I was reminded of the film later in the week when I saw the headline The last nail in the coffin of InsurTech disruption. This story was about the $2.6 billion acquisition by Ergo, Munich Re’s direct insurance operation, of Next Insurance.
The California-based insurTech writes US SME policies. It has north of half a billion worth of Business Owners Policy, workers’ comp, and liability premium on its books. It was already 29% owned by the mighty Munich, which no doubt has good reasons for mopping up the rest for such a large multiple (which I suspect are proportional in nature).
Next Insurance, as its name suggests with Jordan-Lyman-like subtlety, intended to disrupt the world of insurance. It planned to apply some whiz-bang technology that would let the upstart underwriter do everything better than the old, incumbent, tech-debt-laden traditional insurers.

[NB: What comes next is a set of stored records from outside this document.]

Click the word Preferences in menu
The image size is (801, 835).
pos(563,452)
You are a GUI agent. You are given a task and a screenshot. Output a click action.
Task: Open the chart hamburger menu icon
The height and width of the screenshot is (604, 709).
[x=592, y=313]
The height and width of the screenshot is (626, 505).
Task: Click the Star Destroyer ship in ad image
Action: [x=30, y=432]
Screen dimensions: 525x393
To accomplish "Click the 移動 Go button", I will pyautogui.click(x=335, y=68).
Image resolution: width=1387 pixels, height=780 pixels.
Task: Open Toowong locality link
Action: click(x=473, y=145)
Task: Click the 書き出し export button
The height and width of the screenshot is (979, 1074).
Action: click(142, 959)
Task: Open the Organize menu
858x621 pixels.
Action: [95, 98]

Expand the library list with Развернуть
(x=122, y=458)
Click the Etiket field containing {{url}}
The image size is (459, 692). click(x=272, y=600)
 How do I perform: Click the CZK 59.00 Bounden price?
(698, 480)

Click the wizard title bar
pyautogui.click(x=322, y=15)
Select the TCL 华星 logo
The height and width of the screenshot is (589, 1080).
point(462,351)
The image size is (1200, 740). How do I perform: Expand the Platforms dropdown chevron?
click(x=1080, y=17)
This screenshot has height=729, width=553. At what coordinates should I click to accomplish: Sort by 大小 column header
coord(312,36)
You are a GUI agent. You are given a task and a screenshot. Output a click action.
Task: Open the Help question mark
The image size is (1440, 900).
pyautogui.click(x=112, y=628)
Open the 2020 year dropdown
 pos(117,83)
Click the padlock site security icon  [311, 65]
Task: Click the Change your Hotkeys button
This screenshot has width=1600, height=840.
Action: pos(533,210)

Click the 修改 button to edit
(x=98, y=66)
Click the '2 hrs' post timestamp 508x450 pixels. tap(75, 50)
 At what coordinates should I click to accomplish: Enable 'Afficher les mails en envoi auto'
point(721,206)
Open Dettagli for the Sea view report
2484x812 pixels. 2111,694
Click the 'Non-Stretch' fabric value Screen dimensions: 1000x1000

Surprise surprise, they learned fast that insurance is harder than it looks. Just getting the price right and avoiding adverse selection are difficult enough. The there’s the huge barriers to entry. Consider, for example, the near-stifling demands of compliance. And there’s no need for even the bestest technology and AI modelling if you don’t have the historical data to churn through the mincer. Incumbents have that. Disruptstarts don’t.
Insurance technology disruption is happening all around us, but we’re disrupting ourselves. After a few years of concern about becoming obsolete, our traditional, highly experienced, enormously skilled incumbent insurance sector is finally tooling up with the latest gadgets (sometimes by swallowing the upstarts). The enemy of the old is within.
It’s no surprise. 25 years ago, when I was a young underwriter at Hiscox, the eponymous Robert would often say that the insurance companies of the future would be technology companies that offer insurance. But he always believed that successful analogue insurance companies would keep their place by becoming successful insurance technology companies. He never imagined the disruptstarts. This London market visionary knew that to succeed, we would have to disrupt from within.